**TASK TO COMPLETE**
Print the lines that run from the line with "The width and height of the screenshot is (900, 590)." to the line with "Open the CellGate bookmark", keeping both end lines, exactly as they appear in the entries below, and nothing else.

**EXERCISE MATERIALS**
***
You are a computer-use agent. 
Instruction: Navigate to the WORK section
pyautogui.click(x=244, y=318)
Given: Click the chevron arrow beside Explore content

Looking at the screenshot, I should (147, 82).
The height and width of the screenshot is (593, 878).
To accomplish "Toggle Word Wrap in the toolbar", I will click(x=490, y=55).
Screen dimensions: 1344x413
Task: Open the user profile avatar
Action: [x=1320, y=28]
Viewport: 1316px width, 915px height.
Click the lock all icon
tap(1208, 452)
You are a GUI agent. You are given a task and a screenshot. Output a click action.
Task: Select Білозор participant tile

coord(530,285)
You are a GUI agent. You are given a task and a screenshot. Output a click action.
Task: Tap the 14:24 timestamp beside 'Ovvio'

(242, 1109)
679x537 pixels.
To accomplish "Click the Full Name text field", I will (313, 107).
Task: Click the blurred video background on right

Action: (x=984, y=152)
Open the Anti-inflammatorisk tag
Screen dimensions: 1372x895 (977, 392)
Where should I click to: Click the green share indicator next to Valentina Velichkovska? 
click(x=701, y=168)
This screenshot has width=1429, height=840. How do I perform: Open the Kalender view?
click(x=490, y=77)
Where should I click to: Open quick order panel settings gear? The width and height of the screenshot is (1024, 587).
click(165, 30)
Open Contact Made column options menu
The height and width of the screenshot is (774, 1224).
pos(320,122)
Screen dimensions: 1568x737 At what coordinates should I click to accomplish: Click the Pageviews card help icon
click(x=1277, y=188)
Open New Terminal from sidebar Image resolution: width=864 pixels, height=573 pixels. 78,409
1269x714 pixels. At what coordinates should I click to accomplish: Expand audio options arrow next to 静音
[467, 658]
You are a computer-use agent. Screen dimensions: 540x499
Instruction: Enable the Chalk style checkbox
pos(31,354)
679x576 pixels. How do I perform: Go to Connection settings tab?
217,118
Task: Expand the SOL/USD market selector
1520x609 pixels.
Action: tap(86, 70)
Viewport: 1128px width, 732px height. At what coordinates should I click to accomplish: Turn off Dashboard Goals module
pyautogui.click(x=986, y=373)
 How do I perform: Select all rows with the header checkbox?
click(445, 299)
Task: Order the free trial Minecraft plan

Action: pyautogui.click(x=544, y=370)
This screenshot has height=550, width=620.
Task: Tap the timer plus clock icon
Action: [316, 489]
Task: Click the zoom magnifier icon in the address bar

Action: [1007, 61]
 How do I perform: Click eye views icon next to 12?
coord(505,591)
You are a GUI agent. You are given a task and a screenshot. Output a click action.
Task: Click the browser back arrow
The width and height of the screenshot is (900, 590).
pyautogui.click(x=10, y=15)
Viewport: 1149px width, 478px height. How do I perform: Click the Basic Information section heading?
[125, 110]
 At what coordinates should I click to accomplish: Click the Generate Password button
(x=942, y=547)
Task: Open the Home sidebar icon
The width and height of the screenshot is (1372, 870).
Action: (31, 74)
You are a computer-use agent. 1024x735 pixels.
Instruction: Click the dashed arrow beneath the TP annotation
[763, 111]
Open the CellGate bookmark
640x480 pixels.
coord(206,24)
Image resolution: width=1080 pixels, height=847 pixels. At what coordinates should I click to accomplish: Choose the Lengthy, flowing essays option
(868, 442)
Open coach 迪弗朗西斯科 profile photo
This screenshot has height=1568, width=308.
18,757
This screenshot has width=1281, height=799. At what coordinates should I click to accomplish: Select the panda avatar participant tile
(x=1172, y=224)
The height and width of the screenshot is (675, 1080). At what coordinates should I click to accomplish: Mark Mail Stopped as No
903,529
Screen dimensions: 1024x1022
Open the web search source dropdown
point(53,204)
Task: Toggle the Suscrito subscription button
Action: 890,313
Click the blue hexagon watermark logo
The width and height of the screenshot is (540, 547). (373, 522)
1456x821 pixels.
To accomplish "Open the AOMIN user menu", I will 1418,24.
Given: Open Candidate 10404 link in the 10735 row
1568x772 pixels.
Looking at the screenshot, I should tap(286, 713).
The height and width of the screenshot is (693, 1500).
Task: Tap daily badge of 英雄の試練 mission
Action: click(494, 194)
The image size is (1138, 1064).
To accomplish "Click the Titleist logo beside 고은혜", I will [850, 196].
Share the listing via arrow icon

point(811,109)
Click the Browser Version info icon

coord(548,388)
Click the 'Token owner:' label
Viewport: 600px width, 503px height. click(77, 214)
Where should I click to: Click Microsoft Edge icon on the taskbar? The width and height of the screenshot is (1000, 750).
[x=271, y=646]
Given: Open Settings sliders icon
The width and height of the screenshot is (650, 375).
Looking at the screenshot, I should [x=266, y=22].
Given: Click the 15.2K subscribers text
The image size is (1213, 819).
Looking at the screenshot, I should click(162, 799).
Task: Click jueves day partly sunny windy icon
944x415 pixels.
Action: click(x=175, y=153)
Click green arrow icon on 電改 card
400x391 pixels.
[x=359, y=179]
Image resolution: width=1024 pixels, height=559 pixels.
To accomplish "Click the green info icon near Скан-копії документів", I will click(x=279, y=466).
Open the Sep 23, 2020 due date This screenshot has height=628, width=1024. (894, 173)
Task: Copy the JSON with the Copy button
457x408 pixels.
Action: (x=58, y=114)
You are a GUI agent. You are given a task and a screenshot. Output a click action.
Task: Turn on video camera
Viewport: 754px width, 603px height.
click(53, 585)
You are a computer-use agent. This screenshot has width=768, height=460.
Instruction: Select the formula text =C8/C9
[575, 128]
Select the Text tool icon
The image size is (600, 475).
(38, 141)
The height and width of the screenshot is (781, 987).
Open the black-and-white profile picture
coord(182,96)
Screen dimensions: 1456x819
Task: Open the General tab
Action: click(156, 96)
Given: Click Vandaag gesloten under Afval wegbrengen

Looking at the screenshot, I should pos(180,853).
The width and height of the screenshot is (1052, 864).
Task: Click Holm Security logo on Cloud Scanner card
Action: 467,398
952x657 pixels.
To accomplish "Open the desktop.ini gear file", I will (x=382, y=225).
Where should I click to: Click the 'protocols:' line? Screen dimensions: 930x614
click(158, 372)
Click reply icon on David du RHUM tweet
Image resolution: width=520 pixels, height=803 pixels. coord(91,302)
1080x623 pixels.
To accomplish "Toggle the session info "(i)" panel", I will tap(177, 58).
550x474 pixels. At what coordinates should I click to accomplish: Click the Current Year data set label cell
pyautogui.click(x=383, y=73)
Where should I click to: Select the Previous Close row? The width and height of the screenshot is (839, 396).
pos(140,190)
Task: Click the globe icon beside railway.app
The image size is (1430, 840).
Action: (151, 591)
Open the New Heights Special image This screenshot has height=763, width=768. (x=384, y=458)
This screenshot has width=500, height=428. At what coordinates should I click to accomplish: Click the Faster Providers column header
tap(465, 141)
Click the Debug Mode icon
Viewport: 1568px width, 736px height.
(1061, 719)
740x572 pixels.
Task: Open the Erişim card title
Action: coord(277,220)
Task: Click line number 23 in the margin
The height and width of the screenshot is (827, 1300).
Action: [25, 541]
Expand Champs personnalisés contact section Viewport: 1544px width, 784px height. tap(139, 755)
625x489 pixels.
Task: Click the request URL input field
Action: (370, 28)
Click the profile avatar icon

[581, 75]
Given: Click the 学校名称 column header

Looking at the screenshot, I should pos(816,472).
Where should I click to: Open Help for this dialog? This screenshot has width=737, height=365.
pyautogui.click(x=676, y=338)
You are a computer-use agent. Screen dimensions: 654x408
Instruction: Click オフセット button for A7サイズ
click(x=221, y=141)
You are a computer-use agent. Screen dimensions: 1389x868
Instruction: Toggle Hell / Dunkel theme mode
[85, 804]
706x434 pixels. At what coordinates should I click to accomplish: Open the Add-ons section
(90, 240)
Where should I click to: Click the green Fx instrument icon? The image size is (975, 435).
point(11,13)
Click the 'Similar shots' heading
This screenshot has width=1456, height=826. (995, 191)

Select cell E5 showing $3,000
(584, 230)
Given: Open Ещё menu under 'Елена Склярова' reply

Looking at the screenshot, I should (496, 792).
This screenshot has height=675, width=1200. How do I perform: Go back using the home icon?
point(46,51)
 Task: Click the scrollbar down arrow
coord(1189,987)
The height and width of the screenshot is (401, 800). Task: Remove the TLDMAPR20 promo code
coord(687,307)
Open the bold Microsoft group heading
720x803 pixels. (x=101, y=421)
***
**REPLY TO THE EXERCISE**
The width and height of the screenshot is (900, 590).
pyautogui.click(x=10, y=15)
Viewport: 1149px width, 478px height. How do I perform: Click the Basic Information section heading?
[125, 110]
 At what coordinates should I click to accomplish: Click the Generate Password button
(x=942, y=547)
Task: Open the Home sidebar icon
The width and height of the screenshot is (1372, 870).
Action: (31, 74)
You are a computer-use agent. 1024x735 pixels.
Instruction: Click the dashed arrow beneath the TP annotation
[763, 111]
Open the CellGate bookmark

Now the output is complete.